* EXERCISE REQUIREMENTS:
Nothing but the records, copied exactly and stripped of pictures, should be in the answer.

* Data entries:
■ ■ ■ ■ ■

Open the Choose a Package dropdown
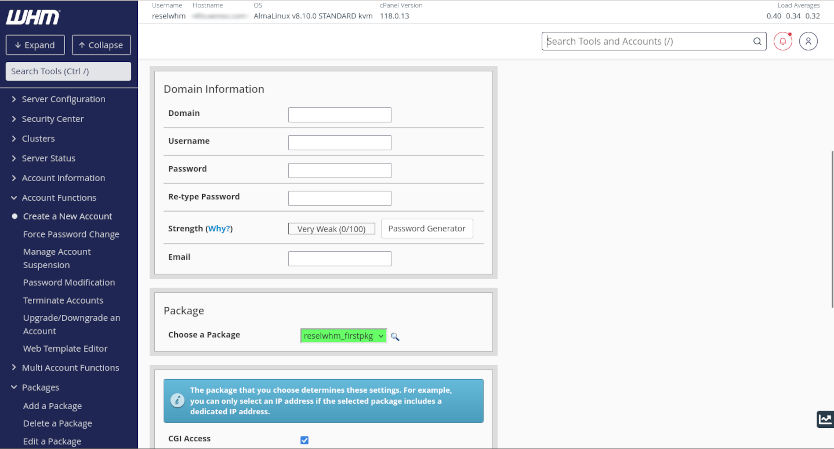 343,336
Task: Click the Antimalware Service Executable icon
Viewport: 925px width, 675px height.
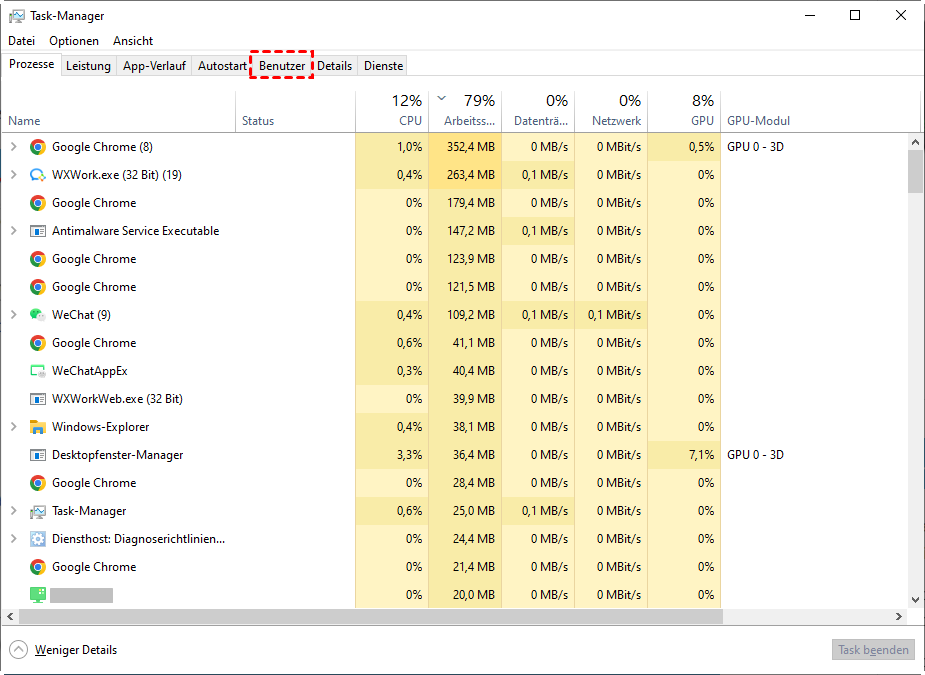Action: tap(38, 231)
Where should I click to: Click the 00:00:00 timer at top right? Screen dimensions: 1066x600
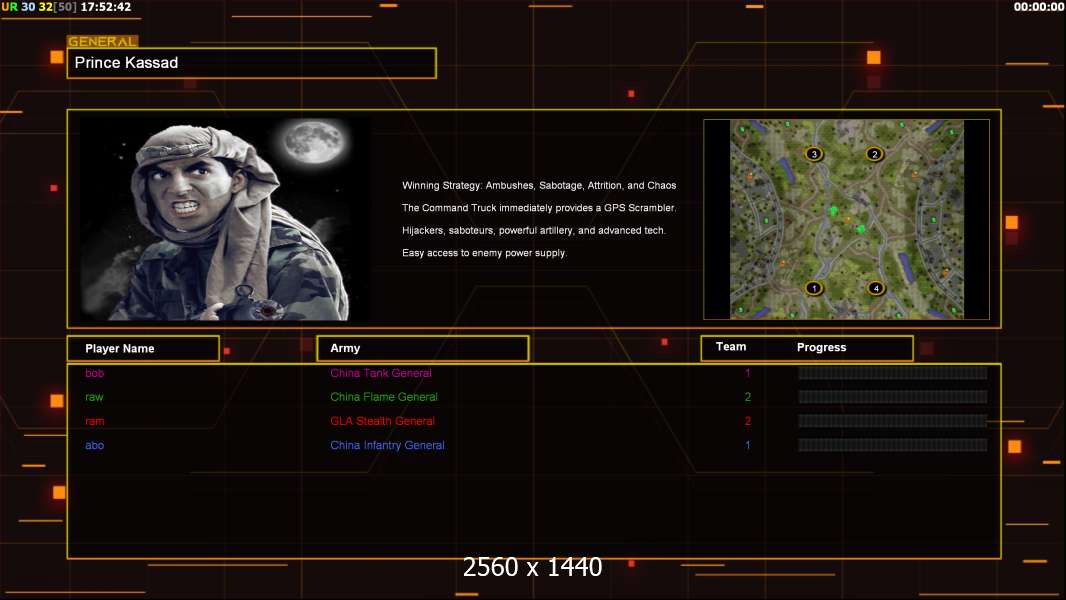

■ ■ ■ ■ ■

* WRITTEN RESPONSE:
Open the Choose a Package dropdown
 343,336
Task: Click the Antimalware Service Executable icon
Viewport: 925px width, 675px height.
Action: tap(38, 231)
Where should I click to: Click the 00:00:00 timer at top right? Screen dimensions: 1066x600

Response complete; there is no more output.